It is then – at precisely the moment when the running application in my pocket chimes to announce the completion of six kay – that the idea presents itself with the clarity of drone strikes. The fabric adhering to my torso with limpet-like determination is not, after all, mandated by law or metaphysics; it is no material prison. I slow momentarily, my pace reducing from the ambitious clip of the dedicated amateur to the hesitant shuffle of the morally conflicted. For the prosecution: public decency, the potential discomfort of others in the glare of pink and white flab, the shadow of English reserve that falls across the park like the shade of all those handsome, ancient oaks. For the defence: personal comfort, the precedent established by countless male runners before me, the fundamental absurdity of covering human form in which God has made no mistakes. The verdict is read with a single fluid motion (the most graceful movement I execute during the entire run): I grasp the lower hem of my shirt and pull upward. Cool liberation. For a moment hung from my hand like a surrendered flag, I then tuck the Great North Run 2024 winner’s shirt into the waistband of my shorts.
The sensation is immediate and revolutionary – a tactile epiphany, a dermatological freeing. The air, hot though it was, moved across the newly exposed landscape of skin with the gentle caress of river water. Perspiration, no longer trapped between fabric and flesh, is free to perform its evolutionary function. My body, partially uncovered, feels suddenly lighter, as if I have shed not merely a few grams of technical fabric but some greater metaphysical burden.
I resume my pace with renewed vigour, conscious now of a different relationship with the universe through which I move: a theory of General Relativity equates all round me. The park, which moments before was an opponent to be conquered, now feels like the body in which I am some vigorous corpuscle. The sun's heat, no more an adversary, becomes a catalyst in the alchemical process of transformation – photons strike melanin, vitamin D synthesises in the fizzing epidermis, and sweat beads and evaporates in the liquid cycle of thermodynamic rapture.

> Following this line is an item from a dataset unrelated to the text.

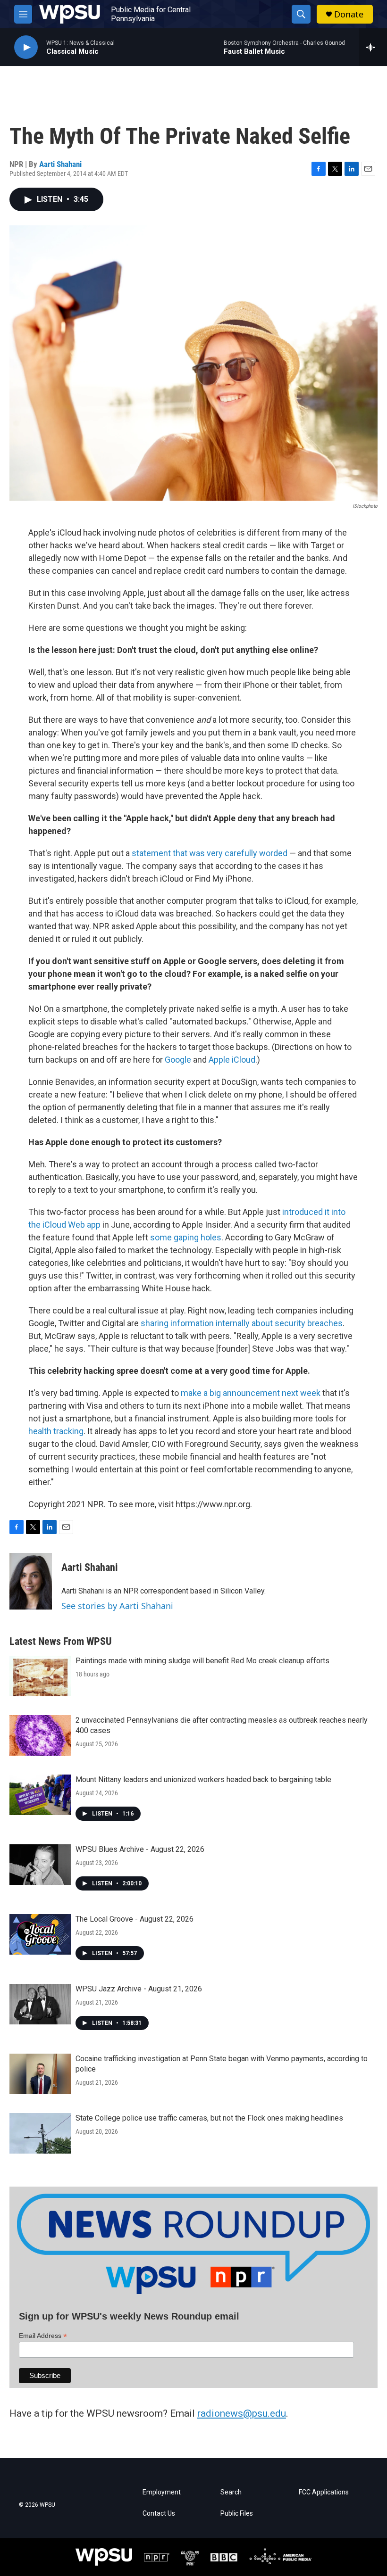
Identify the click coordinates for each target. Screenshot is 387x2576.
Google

As I enter the final two kay of my circuit, bare-chested now like suburban Tarzan (though lacking the physique and (literal) simian companions), I become acutely aware of the social dimension of my disrobing. A middle-aged woman walking a Pomeranian (a dog whose evolutionary journey from wolf to animated bunny represents perhaps the most extreme example of artificial selection in the canine world) glances at me with an expression that hovered in the indeterminate space between disapproval and appreciation. Do I imagine a slight increase in the attention my running form receives? Perhaps: the human ego is an ardent narrator and immune to pedestrian truth. More likely, I register as nothing more remarkable than one of the many half-dressed males who populate parks on unexpectedly warm days, a temporary member of that brotherhood of the bare-chested whose membership swells and contracts with the mercury and whose only admission requirement is the possession of a Y chromosome and the absence of excessive self-consciousness.

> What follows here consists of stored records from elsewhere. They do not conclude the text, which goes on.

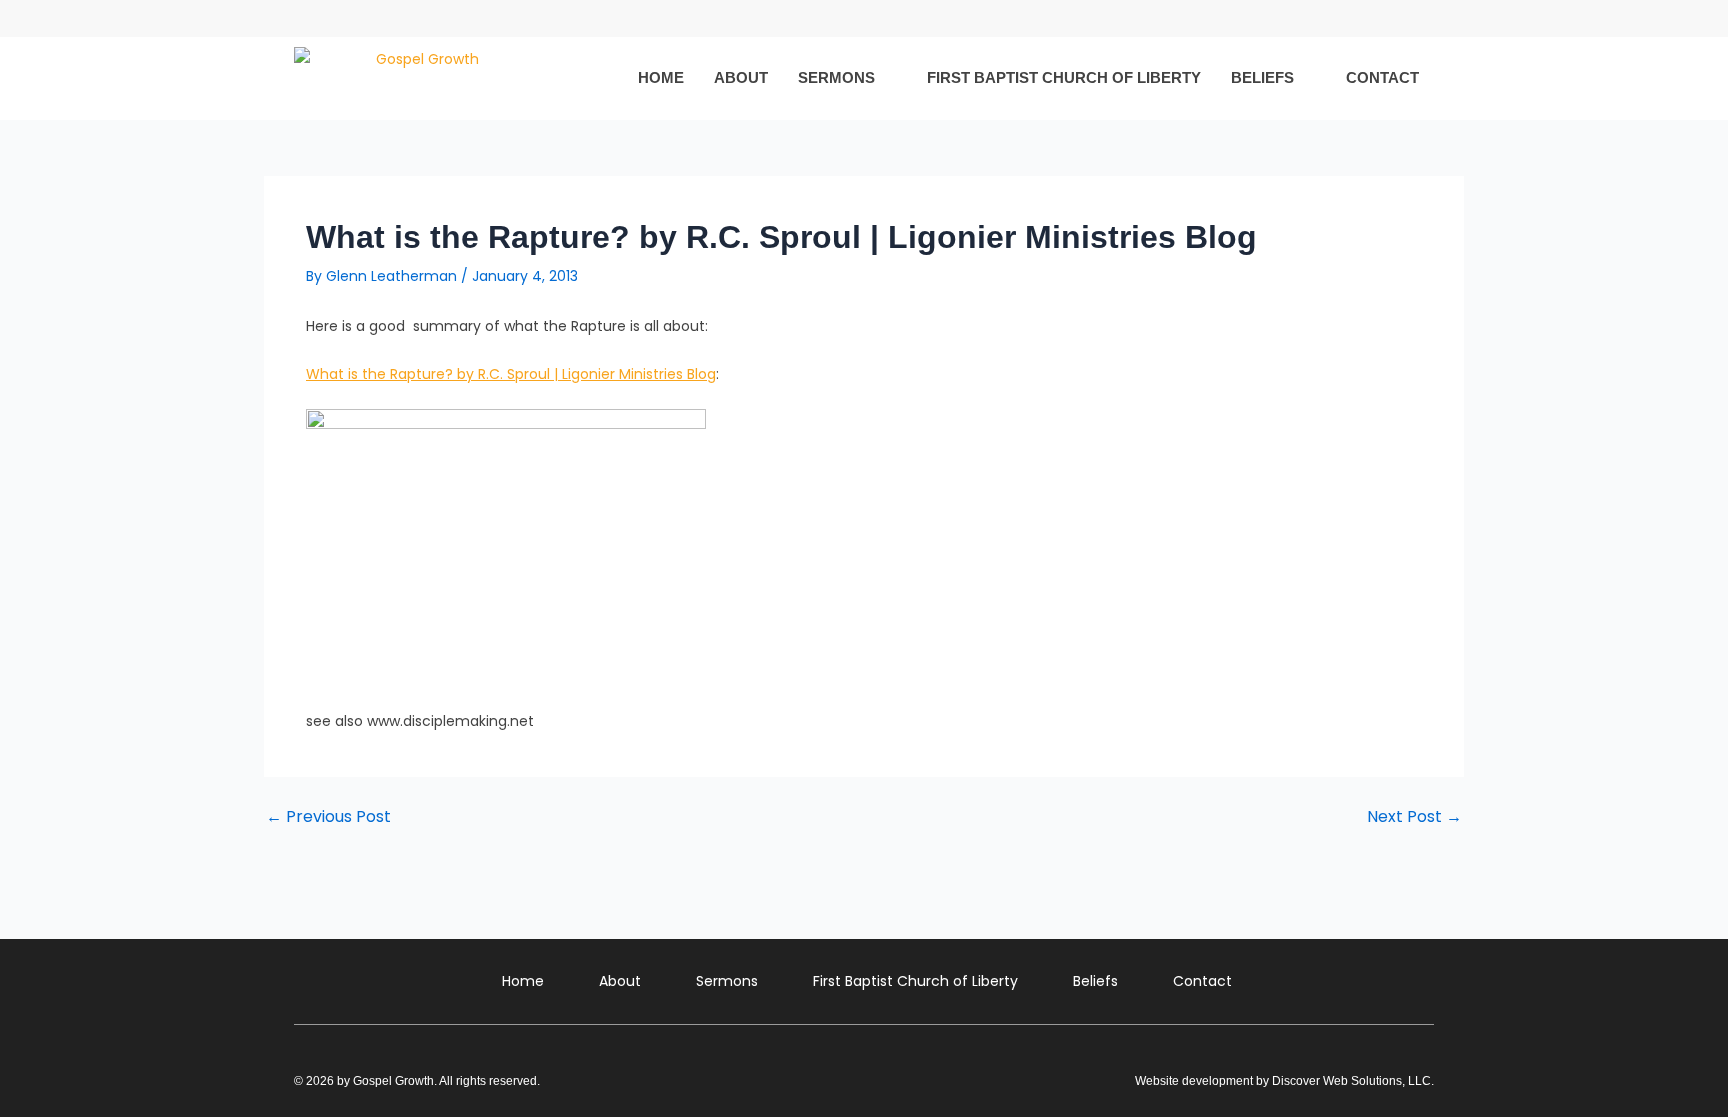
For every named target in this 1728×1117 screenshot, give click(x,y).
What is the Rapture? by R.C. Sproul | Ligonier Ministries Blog (511, 374)
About (741, 77)
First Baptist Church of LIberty (1064, 77)
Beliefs (1262, 77)
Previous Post (328, 817)
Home (661, 77)
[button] (1417, 18)
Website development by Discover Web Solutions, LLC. (1284, 1081)
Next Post (1414, 817)
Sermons (836, 77)
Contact (1382, 77)
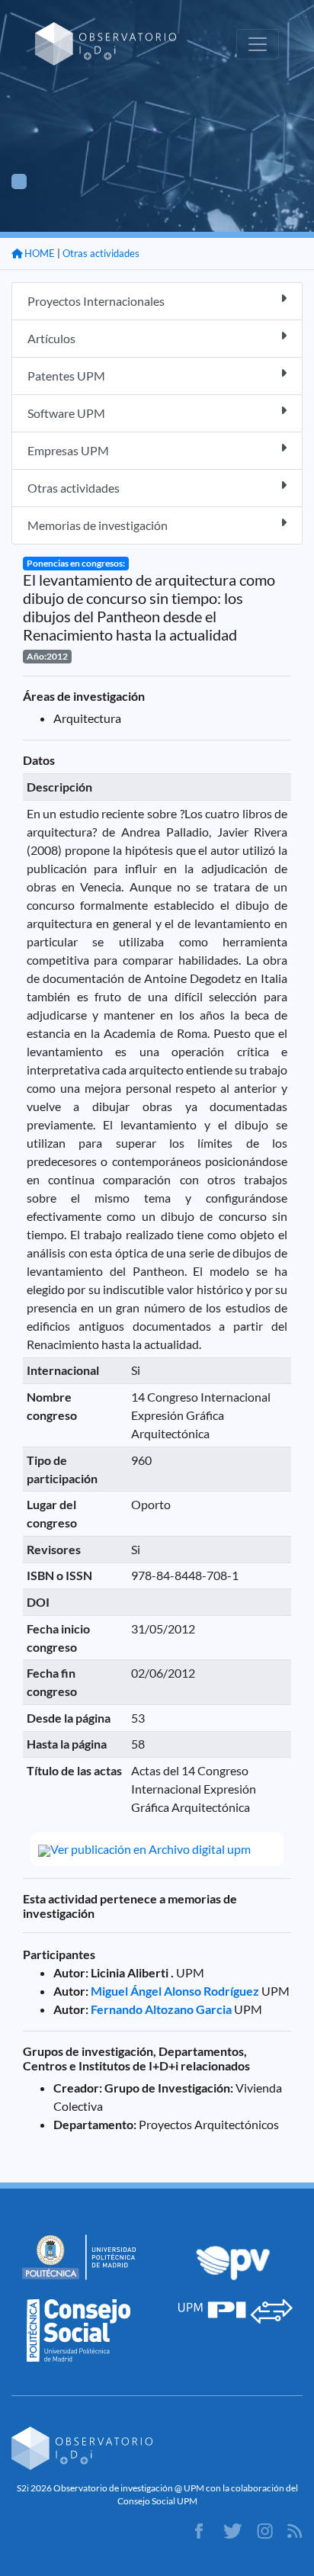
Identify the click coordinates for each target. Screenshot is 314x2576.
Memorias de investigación (97, 525)
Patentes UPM (66, 375)
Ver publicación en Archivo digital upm (150, 1849)
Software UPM (66, 413)
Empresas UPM (68, 450)
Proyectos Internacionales (96, 301)
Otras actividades (100, 253)
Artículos (51, 338)
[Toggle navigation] (257, 44)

Yet in my subjective experience – that universe of one that each of us inhabits with the absolute conviction of the absolute monarch – the transformation is profound. My stride lengthens, my breathing deepens, my consciousness expands to encompass not just the mechanical act of running but the sensory totality of it all: the dappled shade beneath the London plane trees, the vapour art of the supra-London planes, distant laughter from the mud-chucking kids, freshly cut grass, vehicle exhaust, coffee from the café.

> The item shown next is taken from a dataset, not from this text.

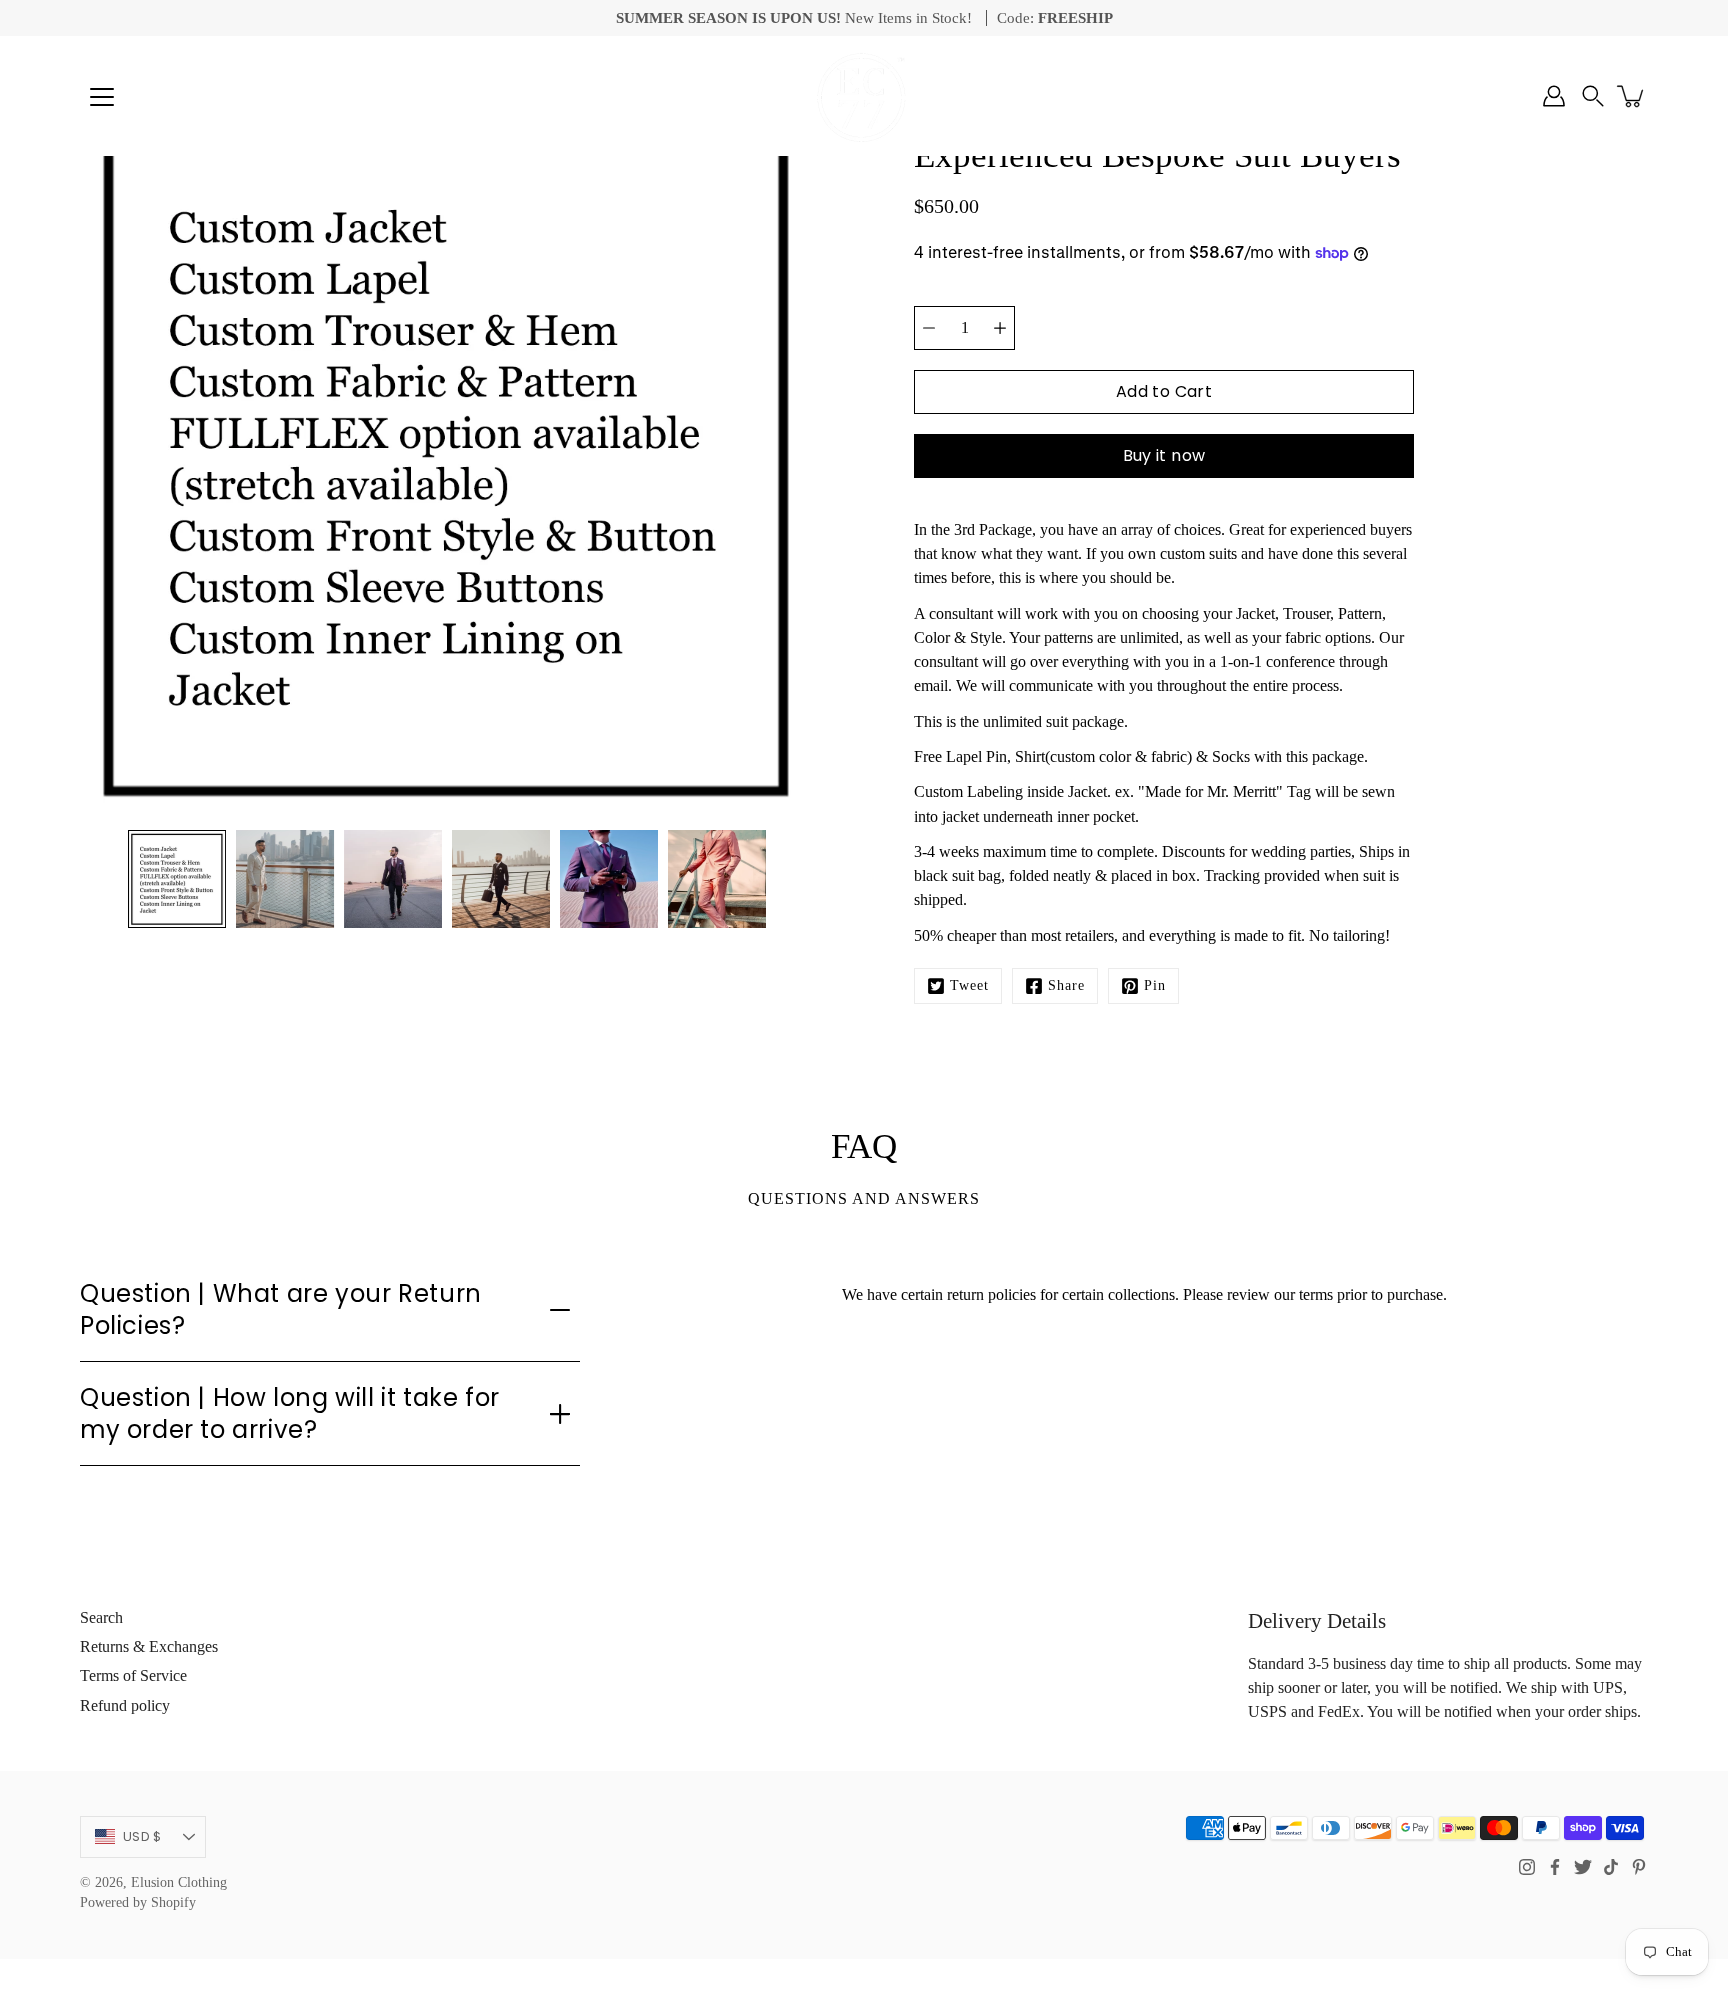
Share (1066, 985)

As I completed the final circuit and get back to my starting point near the gates that open onto Church Street (named for St. Mary's and her elegant spire, though this is a postcode where worship centres on house prices and sourdough), I feel a curious reluctance to conclude the experience. Some work of noble note may yet be done? For a moment I consider an additional lap, an encore performance for my audience of disinterested dogs and their perambulating owners.
But then the running application announced, with digital certainty, the completion of my 10k. Reality reasserts itself with the inexorability of gravity. I am not a mythological figure but a mid-thirties lawyer standing shirtless and sweating in a public park, heart rate elevated, water bottle empty. I retrieve my shirt from my waistband and, after a moment's hesitation, pull it back over my head, knocking the air pods from their ear sockets. The memory of liberation begins to recede.
But something remains – perhaps it was nothing more profound than the reminder that pleasure resides in the simplest of transgressions or the most minor departures from routine. Or perhaps it was the recognition that the body, so often relegated to the status of inconvenient transport, occasionally deserves acknowledgment as the primary instrument of our being with the world. As I pass through the park gates and returning to the grid of streets and obligations that constitute ordinary existence, I carry with me not just some physiological benefits– the endorphins and strengthened cardiovascular system and the modest caloric deficit – but also the memory of those two final kilometres, bare-chested under an improbable English sun, when running had briefly transcended mere activity to become something approaching joy.